First Solar CdTe module advantage
CdTe modules deliver more energy in real-world conditions due to following benefits:
- Lower temperature coefficient
- Better spectral response
- Linear response to shading
Higher energy yield in hot conditions
All PV modules produce less power than their nameplate as temperatures rise above their labelled 25°C standard test condition. Whenever module operating temperatures exceed 25°C (this can be >90 per cent of generating hours in hot climates), CdTe modules will produce more energy compared to c-Si modules due to the lower temperature coefficient of power. First Solar’s S4v3 module temperature coefficient is -0.28 per cent per degree Celsius, compared to a range of -0.41 per cent per degree Celsius to -0.45 per cent per degree Celsius for typical c-Si modules. On a hot sunny day, module temperatures can reach 65°C, resulting in First Solar modules producing up to 5-6 per cent more power than c-Si modules on average. Over a year in hot conditions, this high temperature advantage can add up to 3-4 per cent more annual energy than c-Si modules.
Higher energy yield in humid conditions due to spectral response advantage
Sunlight is comprised of multiple wavelengths and various intensities of light. The intensity of various sunlight wavelengths that reach the earth’s surface is influenced by atmospheric conditions, with water vapor in the atmosphere having the largest effect for CdTe (commonly correlated to high humidity). Different PV technologies respond differently to different light wavelengths. On humid days, water in the atmosphere reduces specific wavelengths of available light. First Solar CdTe modules are less sensitive to reductions in wavelengths most affected by this type of high atmospheric water content. This superior spectral response allows First Solar modules to produce up to 4-5 per cent more annual energy in high humidity conditions.
Higher energy yield due to better shading response
CdTe modules minimize power loss from shading because of a unique cell design. When a CdTe module is shaded, only the shaded portion is impacted, while the rest of the module will continue to produce power.

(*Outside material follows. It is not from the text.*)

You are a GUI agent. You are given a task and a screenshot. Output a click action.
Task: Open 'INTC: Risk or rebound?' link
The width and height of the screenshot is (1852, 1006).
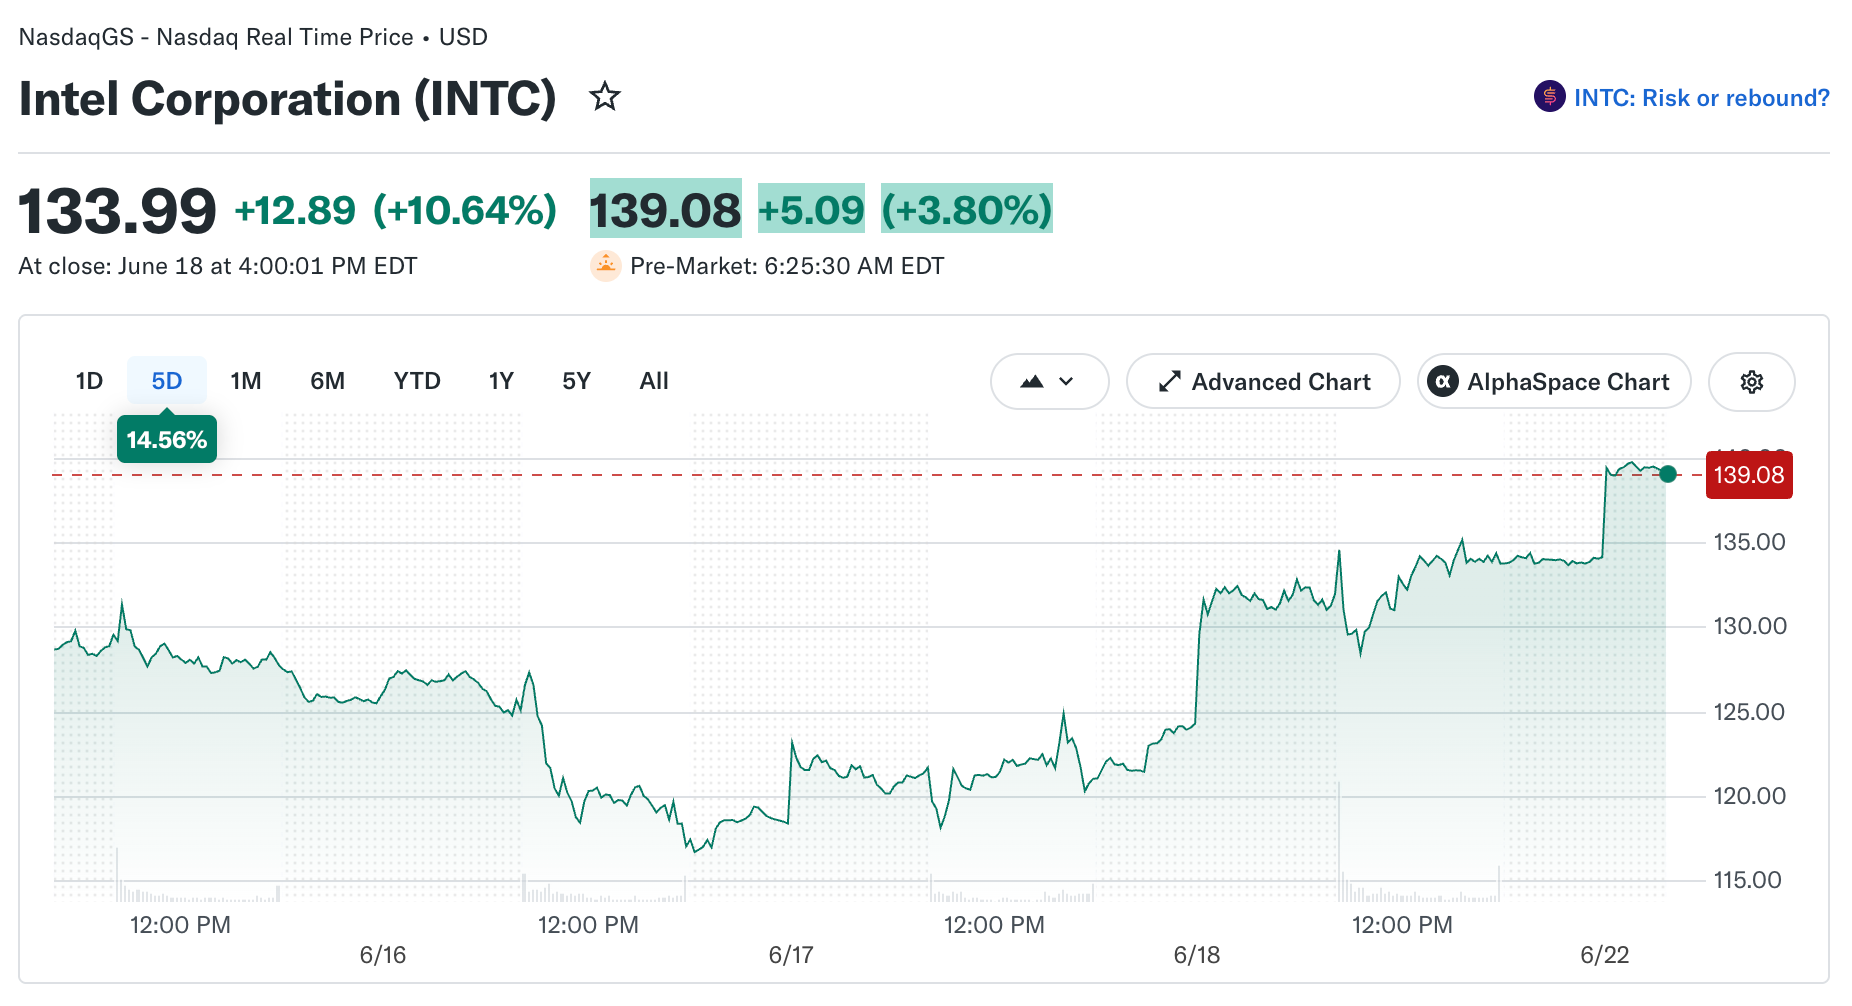pos(1701,98)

This is in contrast to typical c-Si modules that use bypass diodes to turn off disproportionately large portions of the module when shading occurs to protect the device from damage. In an environment with 10 per cent shading, a standard c-Si module will lose up to 30 per cent of its power while a First Solar module will only experience a 10 per cent loss of power under the same conditions.
Live project studies to validate First Solar’s energy advantage in hot and humid Indian climate
The anticipated energy yield advantage of First Solar’s modules is up to 6-9 per cent compared to equivalent crystalline silicon (cSi) modules at the same locations. This advantage is of key importance in hot and humid climates such as India, where First Solar’s high efficiency thin film modules have an increased energy yield advantage due to a superior temperature coefficient, and better shading and spectral response. This article compares performance of First Solar’s thin film CdTe modules with multicrystalline modules under field conditions for three different sets of commercially operating plants. Since full plant information is not publicly available, reference simulations are run at each of these locations in PlantPredict (www. plantpredict.com) using typical system design parameters, illustrating the expected difference in energy output when comparing plants that are designed identically. Then, energy output for each of the three cases is shown, comparing a First Solar plant to a c-Si plant in the vicinity. Additional information summarizing system design parameters indicates how well the energy advantage is expected to match the reference simulations.
Reference simulations were run in the two locations indicated for the case studies below, using typical plant design parameters as outlined in Table 1. TMY files from the NSRDB SUNY database (https://nsrdb. nrel.gov/international-datasets) were used as this data is publicly available. Module files were used that are indicative of what was available when the systems in case studies 1 and 2 were installed (c-Si modules represented by Jinko JKM 290P compared to First Solar FS-385), although use of newer generations of modules is not expected to change the relative energy difference of the simulations significantly as long as the system design is consistent. System design was kept simple for illustrative purposes, and all losses are equivalent between module technologies excepting LID and thermal coefficients. First Solar modules do not experience LID so this assumption was set to 0 per cent, and the thermal coefficients for First Solar modules have been studied and found to match field performance most closely at 30.7 and 0 (http://ieeexplore.ieee.org/ document/ 6656705/). The latest version of the spectral model (http://ieeexplore. ieee.org/document/ 7749836/) was used for both technologies.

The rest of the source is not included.